No. It's dangerous to do that here. Plus, I can't (legally) drive yet.

Do you think this survey was weird?
No. In order to be weird, it has to be awesome. This wasn't awesome.

Did you find it enjoyable?
No. and I have now officially wasted more time than I can afford to. 

Which five bloggers will you be tagging to take this survey as well?
I don't have time for tagging. I also don't know enough people on here to do this.
I be going now.

Monday, 2 May 2011

The Ice-cream/ Kulfi Conundrum

I can't eat ice cream after dinner. I don't know why, but i cant.
My sister, how ever, is obsessed with ice ream after dinner.

I love ice cream before dinner, but for some reason, no one allows that.

My family and I went out for dinner on Sunday. (Nandos. It rocks)
After dinner, I was pretty darn full, considering I had overeaten as usual, but my sister decided she just HAD to have ice cream. 

My parents consented to her request, and decided to buy her some form the nearest place, which was some random little corner shop right next to the road. My sister ordered ice cream right away, and naturally, when i saw it, i wanted some. I apprehensive, though, and i decided to taste it first. I asked to try the chocolate one (because, lets face it, its the best flavour there is) and took the tiny plastic spoon with the frozen (supposed-to-be) deliciousness on it from the man. 

I ate it. And winced. Because it did not taste like ice cream at all.
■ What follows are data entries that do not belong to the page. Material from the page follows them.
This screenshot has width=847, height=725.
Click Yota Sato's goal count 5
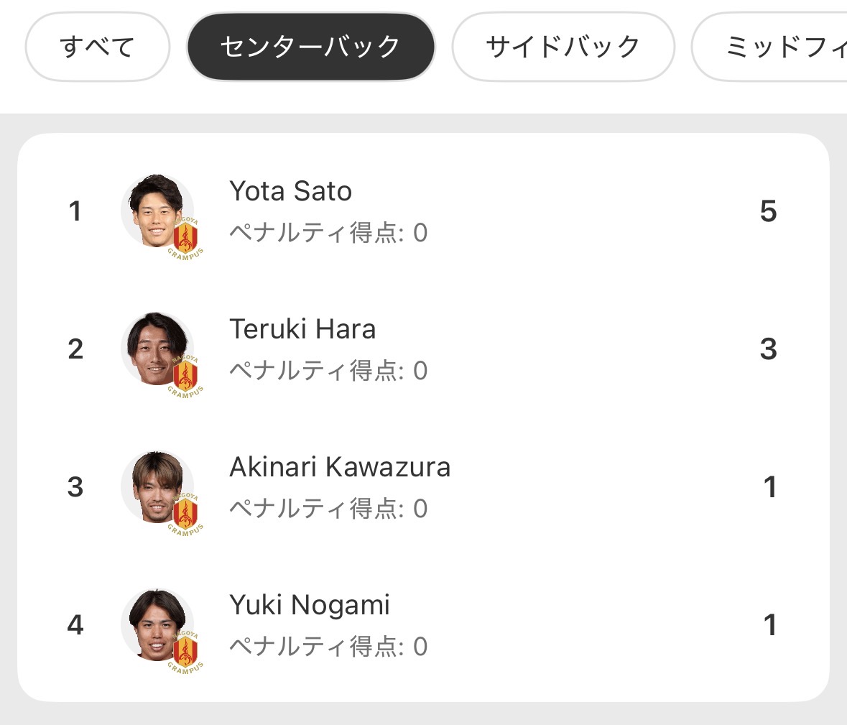tap(768, 211)
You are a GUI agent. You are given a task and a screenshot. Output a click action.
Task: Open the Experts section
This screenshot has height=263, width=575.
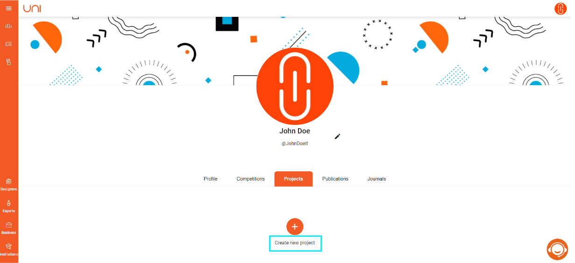(x=9, y=205)
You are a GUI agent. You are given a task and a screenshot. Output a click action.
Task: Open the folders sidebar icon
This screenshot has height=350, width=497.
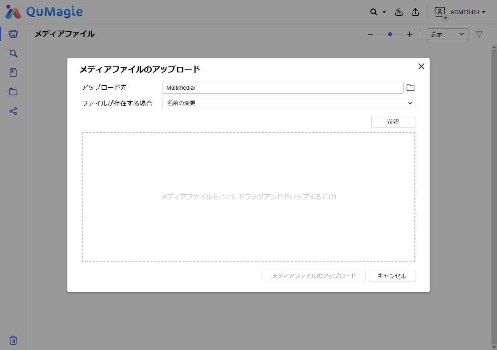13,92
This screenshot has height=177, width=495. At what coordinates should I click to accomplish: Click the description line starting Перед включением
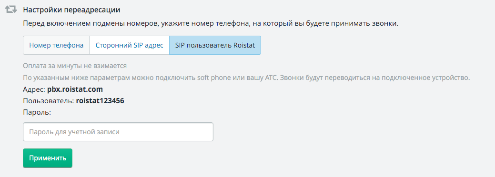click(211, 24)
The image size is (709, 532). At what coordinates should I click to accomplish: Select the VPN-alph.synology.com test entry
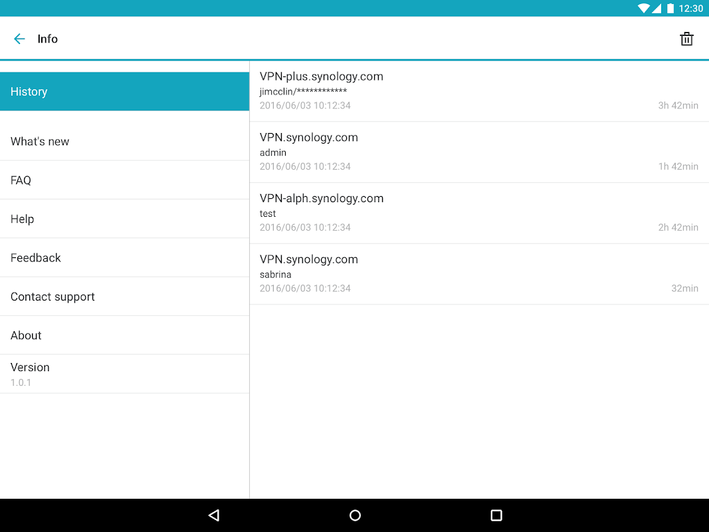[x=479, y=213]
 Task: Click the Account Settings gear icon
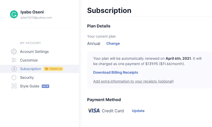14,52
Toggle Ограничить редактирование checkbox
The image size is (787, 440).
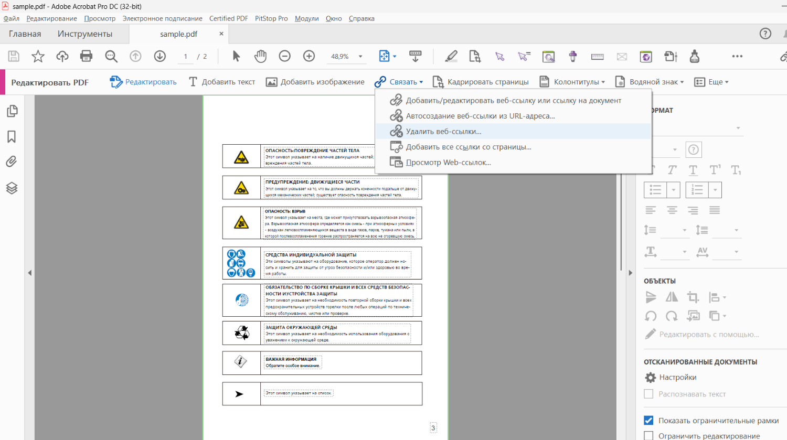648,436
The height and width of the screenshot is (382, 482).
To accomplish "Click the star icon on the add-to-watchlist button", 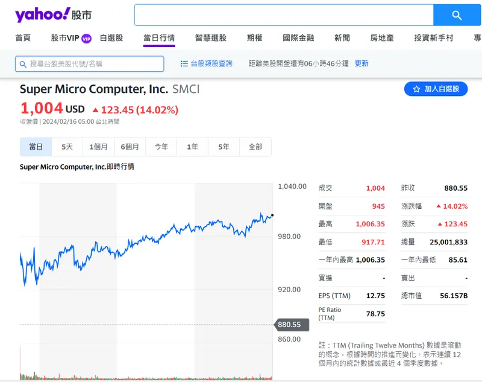I will click(x=416, y=89).
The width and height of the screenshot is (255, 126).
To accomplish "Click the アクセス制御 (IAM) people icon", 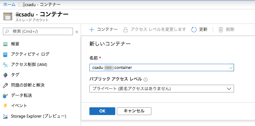I will pyautogui.click(x=5, y=65).
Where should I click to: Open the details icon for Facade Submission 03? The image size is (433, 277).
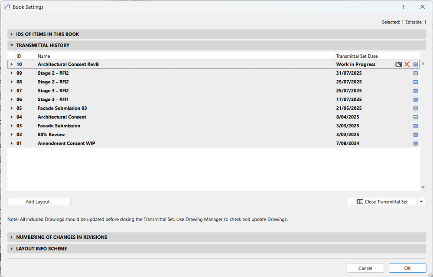[415, 109]
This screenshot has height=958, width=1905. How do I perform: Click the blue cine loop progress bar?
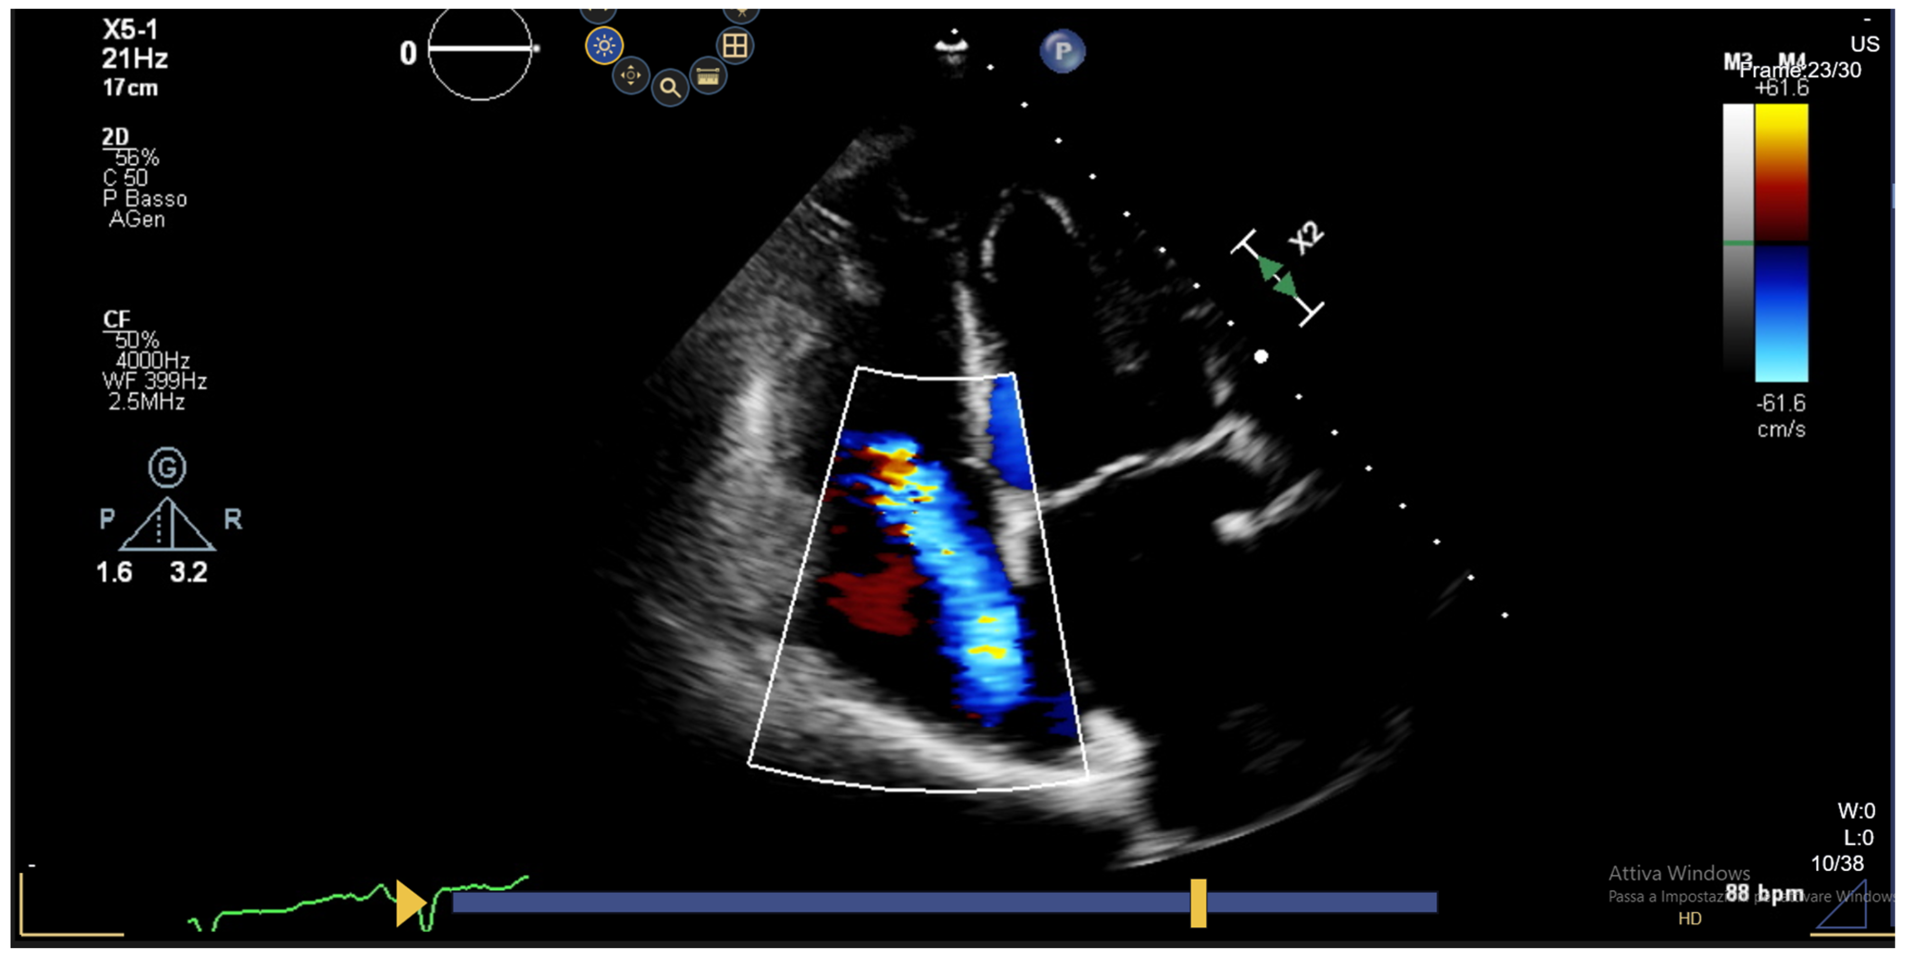point(813,903)
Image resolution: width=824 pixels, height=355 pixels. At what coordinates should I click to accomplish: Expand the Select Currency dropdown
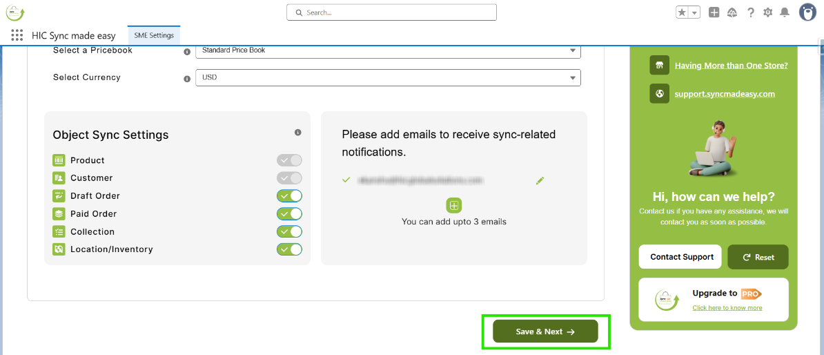(387, 78)
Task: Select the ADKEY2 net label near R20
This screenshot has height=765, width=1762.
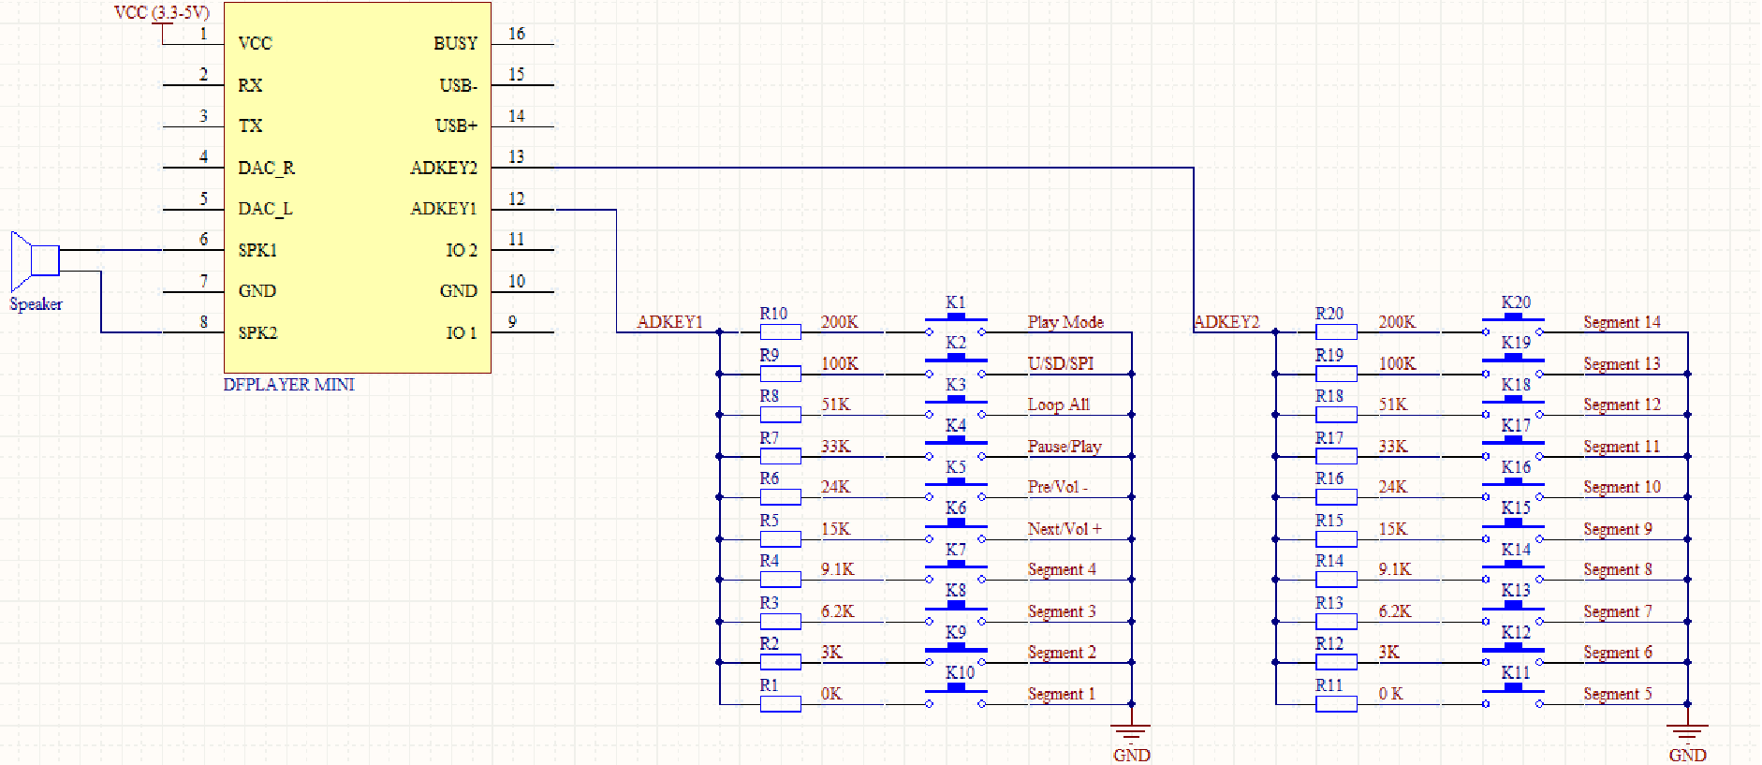Action: [1227, 322]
It tasted like kulfi. and when you're expecting ice cream, getting kulfi in it's stead does not taste good. Especially if you don't even like kulfi in the first place. And it didn't even taste like chocolate flavoured kulfi. Just regular old kulfi.

Needless to say, I didn't buy any. But my sister, in her ice cream obsessed state, had already bought it, and was forcing herself to take more than a couple of licks.
(yes, I am a bit of a sadist when it comes to my sister, but in my defense, she was shoving a box of French fries under my nose the other day, telling me I couldn't have any because I finished my own. Mean.)

Anyway, after I finished that awful bit of non-icecream, i was faced with another dilemma. Where do I throw the tiny plastic spoon? I looked high and low, but i didnt see a trash can anywhere. In the end I went back to the fake ice cream shop keeper and asked him if he had a trash can. He nodded in confirmatin and took the tiny plastic spoon from my hand.
Then he THREW IT ON THE ROAD. In front of me. He didn't even own a trash can. He throws all his trash on the side of the road. 
This was my facial expression -->  :O
What is wrong with people? And then they complain about the litter and the pollution.

Later, I saw a rickshaw with this written n the back of it:

" Horn itsni zor say nahin bajao. Hamari qaum so rahi hai"

(Don't blow your horn so loudly. Our nation is sleeping.)

Sometimes I think it's the rickshaw drivers that have the most sense.